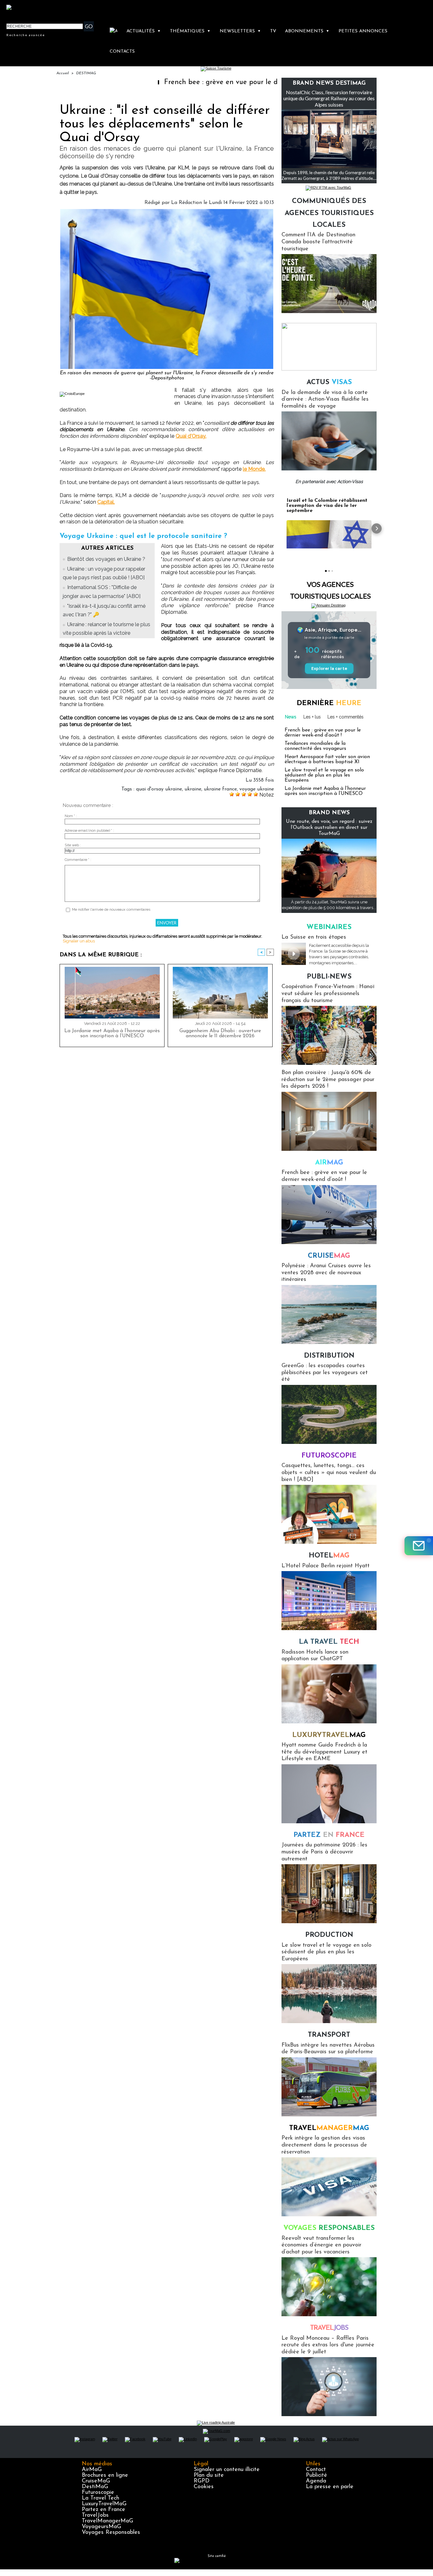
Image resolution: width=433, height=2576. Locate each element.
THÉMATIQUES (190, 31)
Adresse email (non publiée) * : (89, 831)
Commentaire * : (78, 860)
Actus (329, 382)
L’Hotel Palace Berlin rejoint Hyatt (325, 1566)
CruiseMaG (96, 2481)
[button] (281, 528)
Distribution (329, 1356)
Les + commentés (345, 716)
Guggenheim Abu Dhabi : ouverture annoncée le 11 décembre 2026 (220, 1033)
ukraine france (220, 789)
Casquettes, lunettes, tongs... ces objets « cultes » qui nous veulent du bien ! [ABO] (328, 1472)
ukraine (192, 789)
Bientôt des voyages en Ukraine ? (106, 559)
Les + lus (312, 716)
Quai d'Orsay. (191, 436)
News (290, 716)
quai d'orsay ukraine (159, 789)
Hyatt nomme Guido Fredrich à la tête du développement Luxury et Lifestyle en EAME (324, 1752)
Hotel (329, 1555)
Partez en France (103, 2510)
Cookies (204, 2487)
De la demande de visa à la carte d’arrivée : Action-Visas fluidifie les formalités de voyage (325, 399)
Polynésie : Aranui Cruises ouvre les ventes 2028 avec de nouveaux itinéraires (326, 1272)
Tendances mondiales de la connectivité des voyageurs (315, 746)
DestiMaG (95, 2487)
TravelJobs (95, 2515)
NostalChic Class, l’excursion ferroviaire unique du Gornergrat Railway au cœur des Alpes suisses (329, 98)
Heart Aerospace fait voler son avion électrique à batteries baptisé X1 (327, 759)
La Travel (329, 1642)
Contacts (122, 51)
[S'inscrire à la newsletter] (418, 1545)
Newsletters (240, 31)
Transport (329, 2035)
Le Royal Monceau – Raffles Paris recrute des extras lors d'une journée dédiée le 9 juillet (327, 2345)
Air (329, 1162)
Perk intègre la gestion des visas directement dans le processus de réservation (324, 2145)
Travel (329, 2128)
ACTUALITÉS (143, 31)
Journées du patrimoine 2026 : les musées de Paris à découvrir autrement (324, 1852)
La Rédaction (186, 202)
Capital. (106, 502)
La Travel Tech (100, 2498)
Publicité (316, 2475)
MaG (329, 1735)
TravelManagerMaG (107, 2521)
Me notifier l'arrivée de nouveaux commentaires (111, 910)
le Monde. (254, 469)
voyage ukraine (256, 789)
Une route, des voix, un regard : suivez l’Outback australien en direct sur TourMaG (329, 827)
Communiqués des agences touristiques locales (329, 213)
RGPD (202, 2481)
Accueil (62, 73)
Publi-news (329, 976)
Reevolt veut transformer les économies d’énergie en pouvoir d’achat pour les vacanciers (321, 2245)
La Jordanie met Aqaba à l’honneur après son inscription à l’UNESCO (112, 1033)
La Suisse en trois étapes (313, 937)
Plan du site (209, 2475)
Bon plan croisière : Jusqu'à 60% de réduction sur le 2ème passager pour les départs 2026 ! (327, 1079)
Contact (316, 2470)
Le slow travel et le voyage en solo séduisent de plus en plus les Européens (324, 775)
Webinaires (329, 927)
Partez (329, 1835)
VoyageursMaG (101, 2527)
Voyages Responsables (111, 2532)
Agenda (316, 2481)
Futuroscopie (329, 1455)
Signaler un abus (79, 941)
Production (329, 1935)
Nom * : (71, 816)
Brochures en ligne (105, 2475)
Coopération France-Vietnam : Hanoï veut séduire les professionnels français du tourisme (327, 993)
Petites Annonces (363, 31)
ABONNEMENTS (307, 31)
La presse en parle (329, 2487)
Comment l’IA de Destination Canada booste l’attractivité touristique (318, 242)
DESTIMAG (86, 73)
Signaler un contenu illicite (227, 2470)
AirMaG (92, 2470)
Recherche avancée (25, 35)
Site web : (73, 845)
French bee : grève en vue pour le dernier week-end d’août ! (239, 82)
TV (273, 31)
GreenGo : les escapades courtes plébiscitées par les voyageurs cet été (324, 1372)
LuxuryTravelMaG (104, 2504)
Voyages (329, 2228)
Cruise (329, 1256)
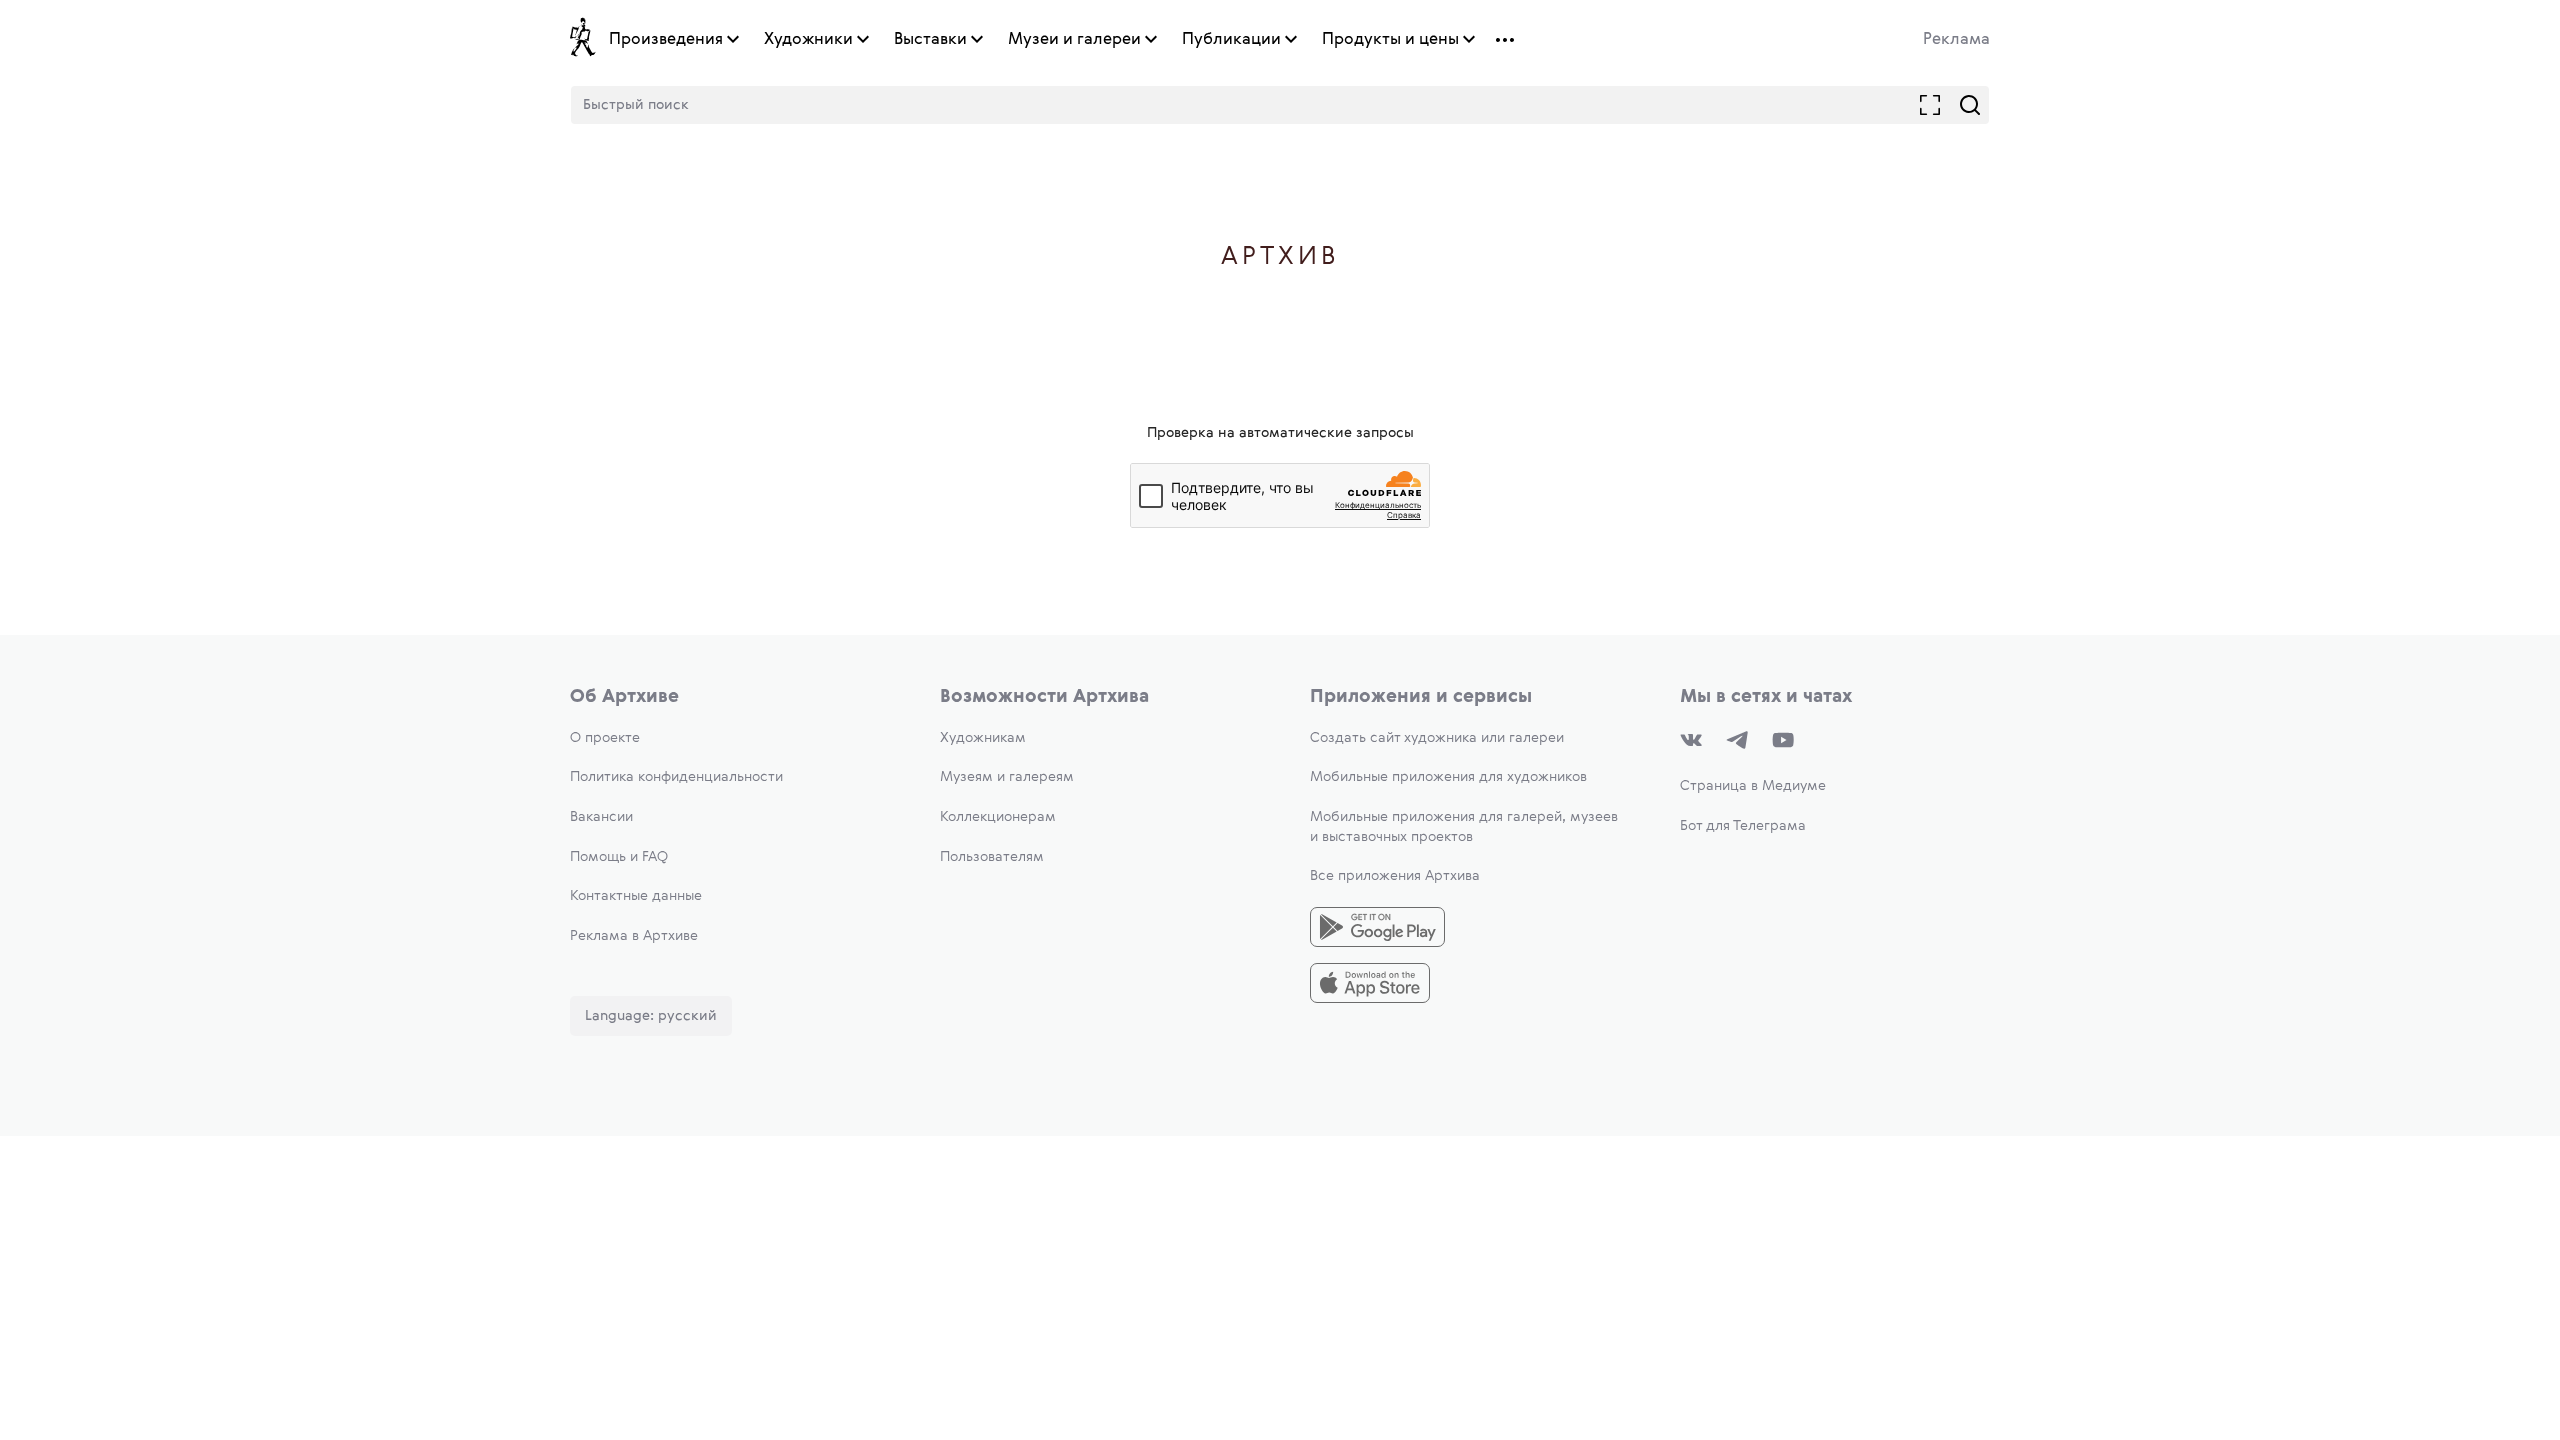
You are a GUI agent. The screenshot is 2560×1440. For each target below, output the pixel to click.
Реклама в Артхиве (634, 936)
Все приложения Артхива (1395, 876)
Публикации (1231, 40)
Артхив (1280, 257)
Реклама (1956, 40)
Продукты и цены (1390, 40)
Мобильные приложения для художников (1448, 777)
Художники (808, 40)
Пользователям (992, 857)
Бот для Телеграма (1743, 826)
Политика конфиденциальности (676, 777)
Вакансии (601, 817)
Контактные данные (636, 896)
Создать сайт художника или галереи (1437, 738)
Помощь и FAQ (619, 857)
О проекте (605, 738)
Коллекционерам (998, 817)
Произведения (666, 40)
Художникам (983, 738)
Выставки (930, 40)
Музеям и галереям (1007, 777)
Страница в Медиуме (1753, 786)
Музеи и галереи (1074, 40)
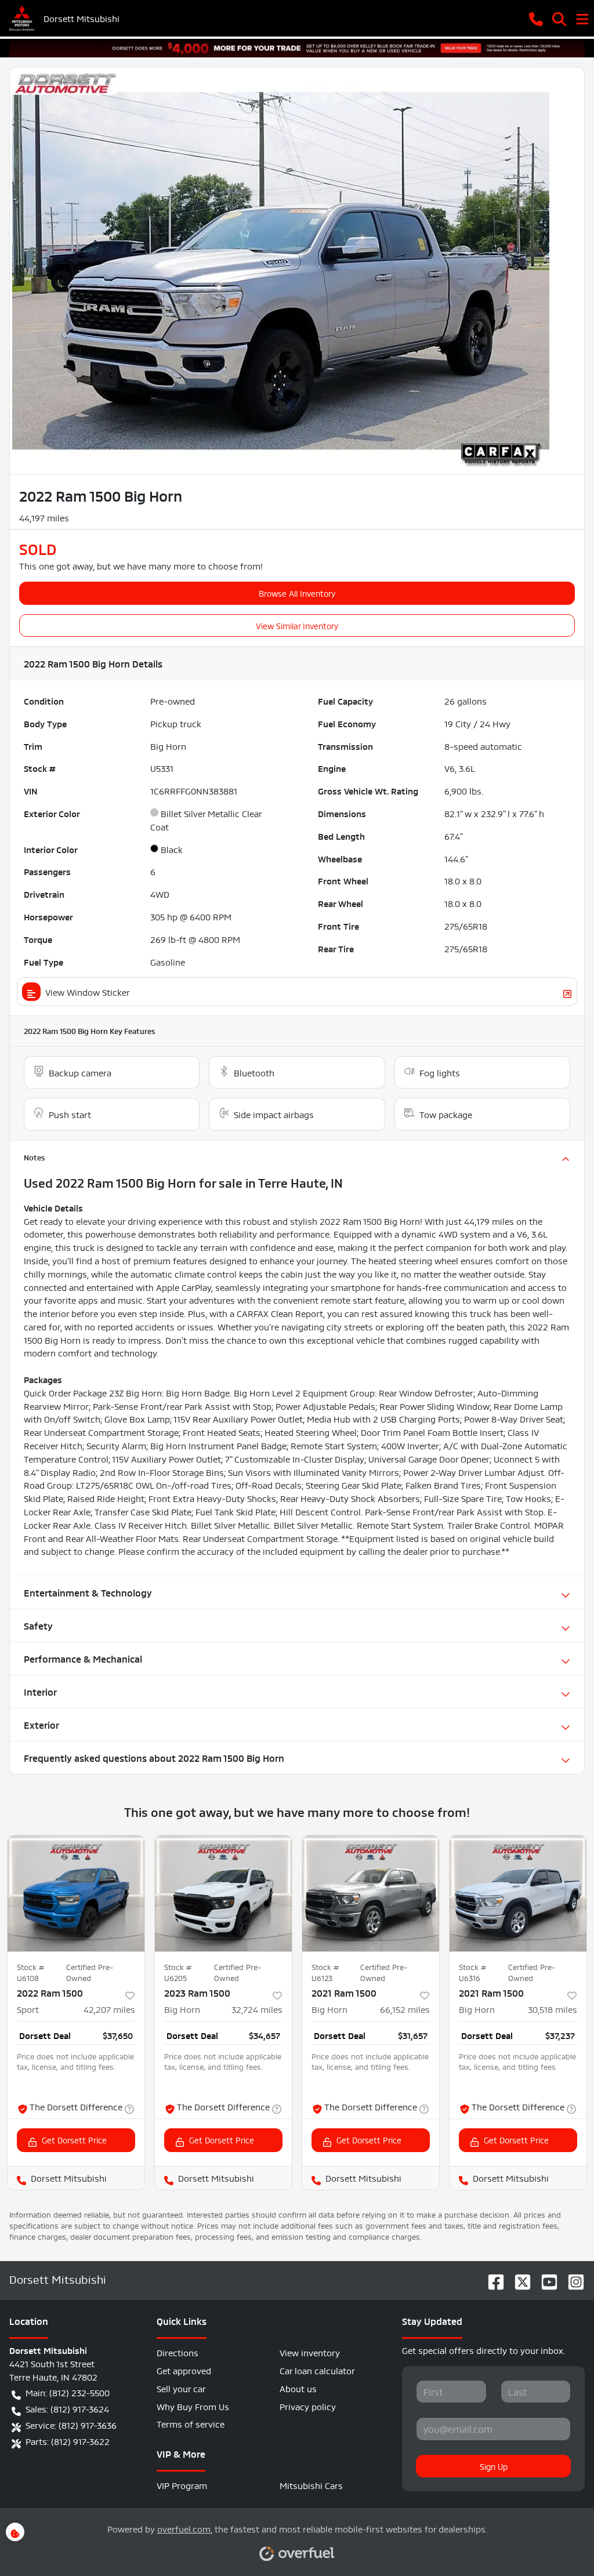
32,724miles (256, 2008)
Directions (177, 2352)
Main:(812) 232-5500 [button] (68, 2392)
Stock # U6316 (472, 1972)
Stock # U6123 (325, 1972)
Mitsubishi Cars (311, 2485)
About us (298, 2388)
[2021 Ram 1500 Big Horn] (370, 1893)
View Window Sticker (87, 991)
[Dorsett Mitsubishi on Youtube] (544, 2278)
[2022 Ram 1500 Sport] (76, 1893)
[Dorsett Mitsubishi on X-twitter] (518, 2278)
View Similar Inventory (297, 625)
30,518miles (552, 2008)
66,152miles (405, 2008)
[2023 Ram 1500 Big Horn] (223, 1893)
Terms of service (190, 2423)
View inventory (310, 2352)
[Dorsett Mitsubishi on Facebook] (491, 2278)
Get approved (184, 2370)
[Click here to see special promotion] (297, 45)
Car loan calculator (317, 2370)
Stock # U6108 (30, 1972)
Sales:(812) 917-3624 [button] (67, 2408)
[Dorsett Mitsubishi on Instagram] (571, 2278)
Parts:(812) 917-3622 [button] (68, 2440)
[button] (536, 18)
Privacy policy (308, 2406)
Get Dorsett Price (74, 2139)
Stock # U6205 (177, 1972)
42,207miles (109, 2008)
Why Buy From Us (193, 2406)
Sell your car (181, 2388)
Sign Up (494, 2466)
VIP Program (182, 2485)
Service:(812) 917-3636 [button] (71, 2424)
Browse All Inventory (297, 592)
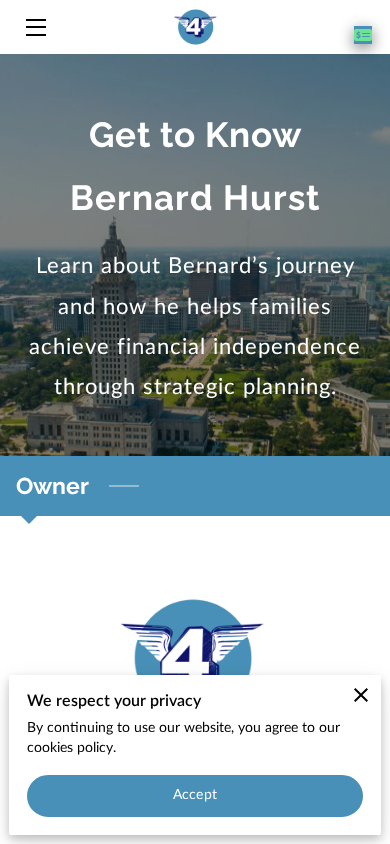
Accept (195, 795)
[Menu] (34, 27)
---*---
Exercise objective
In the listing above, find the line with "L’Hotel Palace Berlin" and the line with "Capital. (106, 502)". Output those two lines and every line between them, exactly as written.

Solution to this exercise
L’Hotel Palace Berlin rejoint Hyatt (325, 1566)
CruiseMaG (96, 2481)
[button] (281, 528)
Distribution (329, 1356)
Les + commentés (345, 716)
Guggenheim Abu Dhabi : ouverture annoncée le 11 décembre 2026 (220, 1033)
ukraine france (220, 789)
Casquettes, lunettes, tongs... ces objets « cultes » qui nous veulent du bien ! [ABO] (328, 1472)
ukraine (192, 789)
Bientôt des voyages en Ukraine ? (106, 559)
Les + lus (312, 716)
Quai d'Orsay. (191, 436)
News (290, 716)
quai d'orsay ukraine (159, 789)
Hyatt nomme Guido Fredrich à la tête du développement Luxury et Lifestyle en EAME (324, 1752)
Hotel (329, 1555)
Partez en France (103, 2510)
Cookies (204, 2487)
De la demande de visa à la carte d’arrivée : Action-Visas fluidifie les formalités de voyage (325, 399)
Polynésie : Aranui Cruises ouvre les ventes 2028 avec de nouveaux itinéraires (326, 1272)
Tendances mondiales de la connectivité des voyageurs (315, 746)
DestiMaG (95, 2487)
TravelJobs (95, 2515)
NostalChic Class, l’excursion ferroviaire unique du Gornergrat Railway au cœur des Alpes suisses (329, 98)
Heart Aerospace fait voler son avion électrique à batteries baptisé X1 (327, 759)
La Travel (329, 1642)
Contacts (122, 51)
[S'inscrire à la newsletter] (418, 1545)
Newsletters (240, 31)
Transport (329, 2035)
Le Royal Monceau – Raffles Paris recrute des extras lors d'une journée dédiée le 9 juillet (327, 2345)
Air (329, 1162)
Perk intègre la gestion des visas directement dans le processus de réservation (324, 2145)
Travel (329, 2128)
ACTUALITÉS (143, 31)
Journées du patrimoine 2026 : les musées de Paris à découvrir autrement (324, 1852)
La Rédaction (186, 202)
Capital. (106, 502)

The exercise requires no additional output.